_Exercise_.
Of the lines below, reproduce exactly those from the line containing "[Mayeur bâti rénove] (32, 47)" to the end, including both the first and the last.

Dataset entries
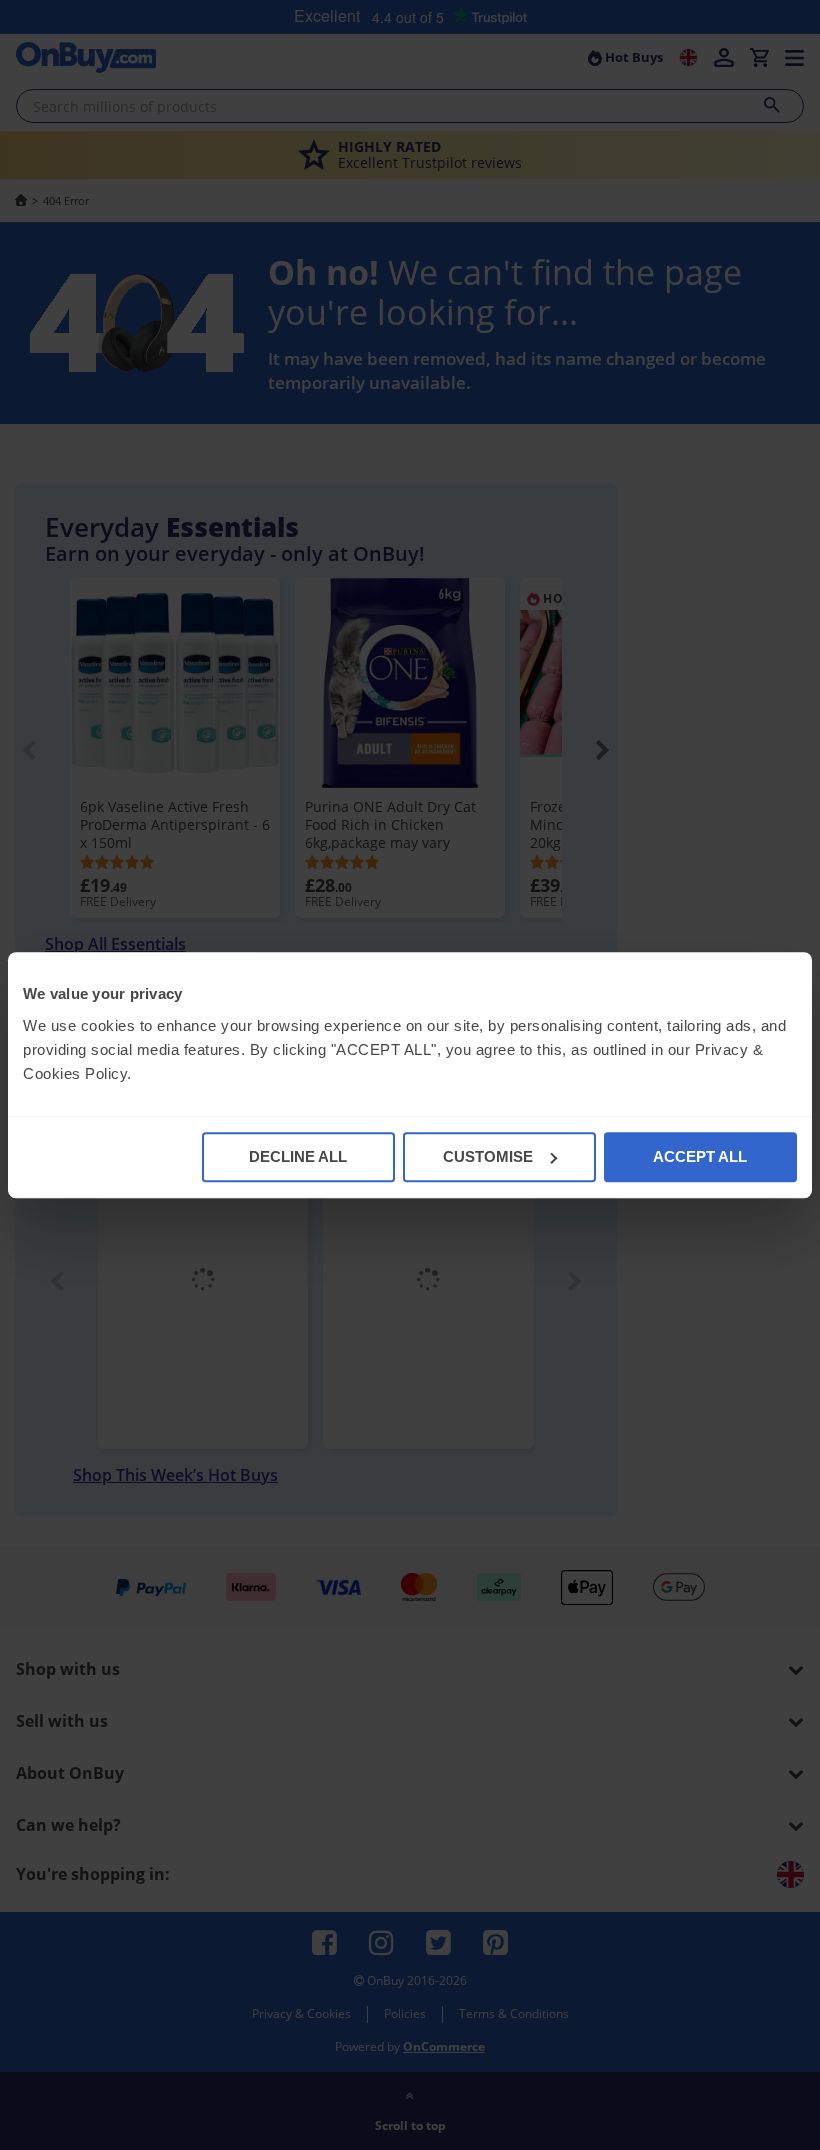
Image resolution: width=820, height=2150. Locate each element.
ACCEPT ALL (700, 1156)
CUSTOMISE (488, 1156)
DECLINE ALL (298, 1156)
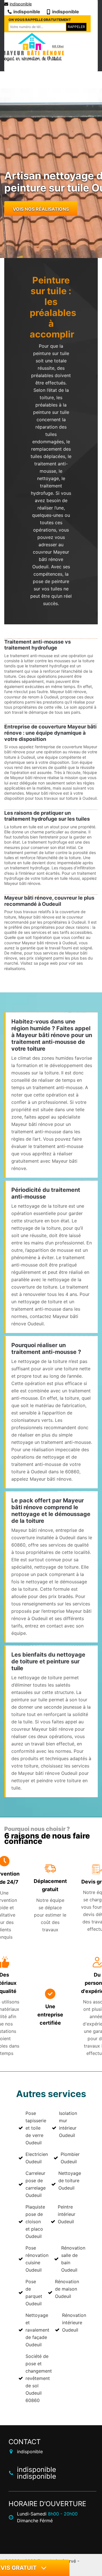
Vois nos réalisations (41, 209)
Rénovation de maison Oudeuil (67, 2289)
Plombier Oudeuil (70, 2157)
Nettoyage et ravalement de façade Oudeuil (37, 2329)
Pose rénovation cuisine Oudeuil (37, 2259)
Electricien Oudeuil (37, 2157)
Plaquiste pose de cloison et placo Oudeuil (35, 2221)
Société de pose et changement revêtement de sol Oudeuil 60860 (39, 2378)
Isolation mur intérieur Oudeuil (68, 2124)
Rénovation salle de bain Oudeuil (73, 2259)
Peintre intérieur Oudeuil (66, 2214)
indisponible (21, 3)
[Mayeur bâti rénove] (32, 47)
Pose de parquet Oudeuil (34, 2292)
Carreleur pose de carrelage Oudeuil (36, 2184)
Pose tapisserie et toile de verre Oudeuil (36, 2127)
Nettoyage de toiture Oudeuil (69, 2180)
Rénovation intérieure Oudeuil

_Completed exercise_.
[Mayeur bâti rénove] (32, 47)
Pose de parquet Oudeuil (34, 2292)
Carreleur pose de carrelage Oudeuil (36, 2184)
Pose tapisserie et toile de verre Oudeuil (36, 2127)
Nettoyage de toiture Oudeuil (69, 2180)
Rénovation intérieure Oudeuil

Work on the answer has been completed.